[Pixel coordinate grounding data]
+--

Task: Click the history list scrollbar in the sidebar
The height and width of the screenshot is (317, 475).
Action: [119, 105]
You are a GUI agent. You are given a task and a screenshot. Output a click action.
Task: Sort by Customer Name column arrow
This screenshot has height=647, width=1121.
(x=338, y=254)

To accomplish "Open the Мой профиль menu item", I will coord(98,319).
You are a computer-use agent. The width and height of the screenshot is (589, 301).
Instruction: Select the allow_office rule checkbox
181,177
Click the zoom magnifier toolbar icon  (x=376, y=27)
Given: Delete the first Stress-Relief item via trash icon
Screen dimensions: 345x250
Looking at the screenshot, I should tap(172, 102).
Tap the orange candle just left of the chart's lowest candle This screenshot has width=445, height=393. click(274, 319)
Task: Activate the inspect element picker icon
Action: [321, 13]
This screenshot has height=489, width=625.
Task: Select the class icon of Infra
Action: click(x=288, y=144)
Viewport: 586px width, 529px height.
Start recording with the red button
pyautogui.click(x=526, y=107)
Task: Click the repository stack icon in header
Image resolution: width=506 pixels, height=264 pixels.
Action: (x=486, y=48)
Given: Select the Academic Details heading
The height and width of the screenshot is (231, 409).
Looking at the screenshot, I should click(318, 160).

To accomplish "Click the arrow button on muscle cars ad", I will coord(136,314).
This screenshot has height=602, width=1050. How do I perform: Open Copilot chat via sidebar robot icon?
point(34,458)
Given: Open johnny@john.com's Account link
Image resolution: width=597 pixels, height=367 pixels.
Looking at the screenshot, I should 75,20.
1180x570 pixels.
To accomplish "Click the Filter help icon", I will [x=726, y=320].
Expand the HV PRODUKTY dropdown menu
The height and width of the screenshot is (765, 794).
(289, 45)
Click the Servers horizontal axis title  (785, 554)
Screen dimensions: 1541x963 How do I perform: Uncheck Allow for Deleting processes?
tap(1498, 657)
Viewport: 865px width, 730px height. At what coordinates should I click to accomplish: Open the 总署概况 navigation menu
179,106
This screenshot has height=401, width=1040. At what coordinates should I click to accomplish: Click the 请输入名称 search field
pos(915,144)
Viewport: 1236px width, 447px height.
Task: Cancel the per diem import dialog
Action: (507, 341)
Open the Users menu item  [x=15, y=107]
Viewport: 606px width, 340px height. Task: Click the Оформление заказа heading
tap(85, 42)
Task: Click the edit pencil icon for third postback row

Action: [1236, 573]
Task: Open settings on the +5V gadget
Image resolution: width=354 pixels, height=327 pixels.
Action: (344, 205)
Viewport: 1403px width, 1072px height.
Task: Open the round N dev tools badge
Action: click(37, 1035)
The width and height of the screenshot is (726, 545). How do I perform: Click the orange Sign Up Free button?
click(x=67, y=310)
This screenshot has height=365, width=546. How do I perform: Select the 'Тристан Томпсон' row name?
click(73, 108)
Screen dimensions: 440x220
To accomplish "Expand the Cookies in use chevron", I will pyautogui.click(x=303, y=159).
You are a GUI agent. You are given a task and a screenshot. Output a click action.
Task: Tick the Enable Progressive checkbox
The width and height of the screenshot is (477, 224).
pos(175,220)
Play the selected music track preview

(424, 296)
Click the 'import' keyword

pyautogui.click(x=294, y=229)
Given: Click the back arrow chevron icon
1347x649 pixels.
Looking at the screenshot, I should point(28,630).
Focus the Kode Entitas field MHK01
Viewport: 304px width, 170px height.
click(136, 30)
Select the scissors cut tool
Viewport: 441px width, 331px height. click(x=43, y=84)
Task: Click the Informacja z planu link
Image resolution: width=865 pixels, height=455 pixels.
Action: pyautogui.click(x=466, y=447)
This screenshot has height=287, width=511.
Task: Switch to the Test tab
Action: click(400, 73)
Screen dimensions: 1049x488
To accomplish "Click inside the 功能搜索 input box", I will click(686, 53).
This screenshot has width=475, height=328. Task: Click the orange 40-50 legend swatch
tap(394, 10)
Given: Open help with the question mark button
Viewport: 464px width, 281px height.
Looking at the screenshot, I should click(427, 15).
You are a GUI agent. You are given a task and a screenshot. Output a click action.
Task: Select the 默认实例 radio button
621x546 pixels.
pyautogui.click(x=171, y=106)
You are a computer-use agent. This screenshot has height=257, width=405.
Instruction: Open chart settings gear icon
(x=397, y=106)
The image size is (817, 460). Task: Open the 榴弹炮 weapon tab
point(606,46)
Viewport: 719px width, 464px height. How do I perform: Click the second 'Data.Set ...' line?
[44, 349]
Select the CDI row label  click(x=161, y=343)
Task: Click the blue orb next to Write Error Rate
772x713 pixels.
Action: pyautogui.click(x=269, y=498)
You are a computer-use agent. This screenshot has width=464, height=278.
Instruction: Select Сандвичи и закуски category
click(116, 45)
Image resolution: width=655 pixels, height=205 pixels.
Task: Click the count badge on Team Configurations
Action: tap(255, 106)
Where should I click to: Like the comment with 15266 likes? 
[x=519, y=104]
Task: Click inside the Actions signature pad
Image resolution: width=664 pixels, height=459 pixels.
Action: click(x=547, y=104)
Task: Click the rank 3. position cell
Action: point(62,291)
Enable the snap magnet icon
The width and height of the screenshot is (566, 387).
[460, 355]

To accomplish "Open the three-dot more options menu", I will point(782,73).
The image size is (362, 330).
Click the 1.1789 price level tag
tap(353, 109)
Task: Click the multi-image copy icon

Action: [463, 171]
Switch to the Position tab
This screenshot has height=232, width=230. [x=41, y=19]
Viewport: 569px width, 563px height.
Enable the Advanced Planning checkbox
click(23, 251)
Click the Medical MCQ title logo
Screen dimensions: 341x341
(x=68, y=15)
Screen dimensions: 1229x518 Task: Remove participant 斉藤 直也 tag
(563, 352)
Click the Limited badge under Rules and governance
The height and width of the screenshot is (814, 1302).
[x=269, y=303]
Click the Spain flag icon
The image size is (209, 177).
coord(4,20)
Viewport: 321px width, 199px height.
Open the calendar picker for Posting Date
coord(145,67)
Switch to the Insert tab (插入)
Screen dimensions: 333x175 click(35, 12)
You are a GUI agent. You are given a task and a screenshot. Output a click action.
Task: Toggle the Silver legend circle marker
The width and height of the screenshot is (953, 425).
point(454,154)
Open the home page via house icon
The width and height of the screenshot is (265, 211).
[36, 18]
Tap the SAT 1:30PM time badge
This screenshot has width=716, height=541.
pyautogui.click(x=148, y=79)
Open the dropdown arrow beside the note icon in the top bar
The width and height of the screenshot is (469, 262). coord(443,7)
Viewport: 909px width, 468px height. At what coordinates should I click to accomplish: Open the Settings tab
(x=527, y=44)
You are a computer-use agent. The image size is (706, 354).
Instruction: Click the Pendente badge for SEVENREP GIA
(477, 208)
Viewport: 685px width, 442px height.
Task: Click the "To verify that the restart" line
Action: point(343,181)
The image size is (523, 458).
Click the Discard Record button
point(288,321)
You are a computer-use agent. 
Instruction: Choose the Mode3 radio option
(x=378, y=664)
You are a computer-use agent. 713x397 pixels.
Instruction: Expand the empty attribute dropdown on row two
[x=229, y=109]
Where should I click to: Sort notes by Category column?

+--

→ Directions: Copy the lines from the start of the data verbatim, stopping after the line containing "Task: Sort by Customer Name column arrow".

→ Answer to this task:
Task: Click the history list scrollbar in the sidebar
The height and width of the screenshot is (317, 475).
Action: [119, 105]
You are a GUI agent. You are given a task and a screenshot. Output a click action.
Task: Sort by Customer Name column arrow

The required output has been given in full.